Last Modified: Apr 10, 2019
See more info
Known Affected Versions:
11.0.0, 11.1.0, 11.2.0, 11.2.1, 11.3.0, 11.4.0, 11.4.1, 11.5.0, 11.5.1, 11.5.1 HF1, 11.5.1 HF10, 11.5.1 HF11, 11.5.1 HF2, 11.5.1 HF3, 11.5.1 HF4, 11.5.1 HF5, 11.5.1 HF6, 11.5.1 HF7, 11.5.1 HF8, 11.5.1 HF9, 11.6.0, 11.6.0 HF1, 11.6.0 HF2, 11.6.0 HF3, 11.6.0 HF4
12.0.0, 11.6.0 HF5, 11.5.2
Opened: Sep 05, 2014
Related AskF5 Article: K16928
Newer FIPS platforms use NGFIPS devices, which seem to be returning the public exponent in little-endian format, when the FIPS exported keys (.exp key files) are imported into FIPS cards.
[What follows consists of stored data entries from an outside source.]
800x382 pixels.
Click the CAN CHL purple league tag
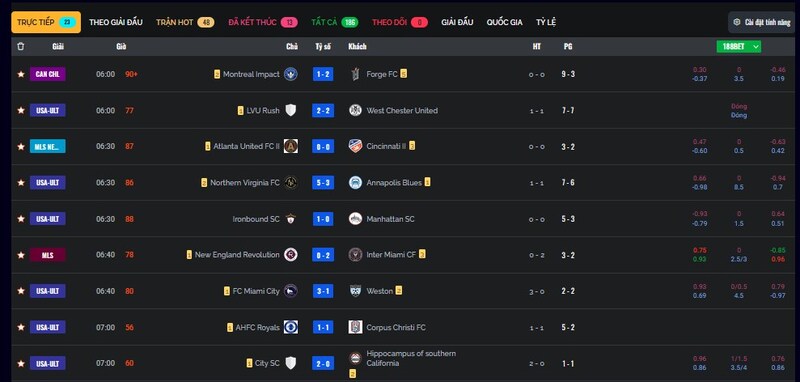47,74
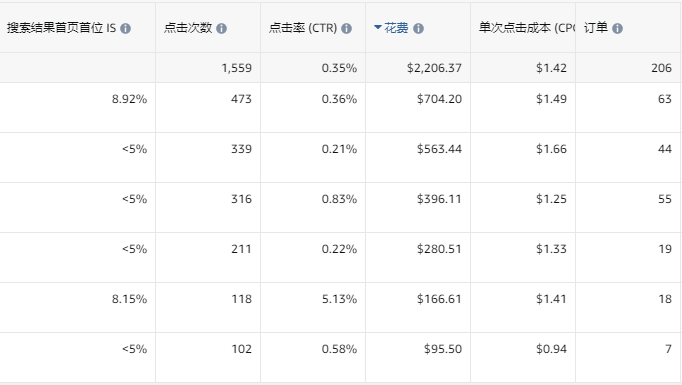Sort by the 花费 column header
The width and height of the screenshot is (682, 385).
396,28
Since F5's code was expecting this in big-endian format, this leads to incorrect public exponent value being written in the key file.
If the corresponding certificate was copied from box1 to box2 and then installed on box2, configuring this key/cert on a SSL profile will lead to the error 'key and certificate do not match'. If the corresponding certificate is newly created on box2 after the key install, then SSL traffic using this key/cert will fail.
Using FIPS platforms (except the older 8900/6900 FIPS platforms): 1. Put two FIPS platforms in the same FIPS security domain without configuring them in a device group. 2. Create or install a key into FIPS card on box1. 3. Copy the key's FIPS exported key (from /config/ssl/ssl.cavfips/) to box2. 4. Install this FIPS .exp key file on box2 using: 'tmsh install sys crypto key <keyname> from-local-file <.exp file path> security-type fips'
FIPS exported keys can now be correctly installed on other FIPS platforms that belong to the same FIPS security domain.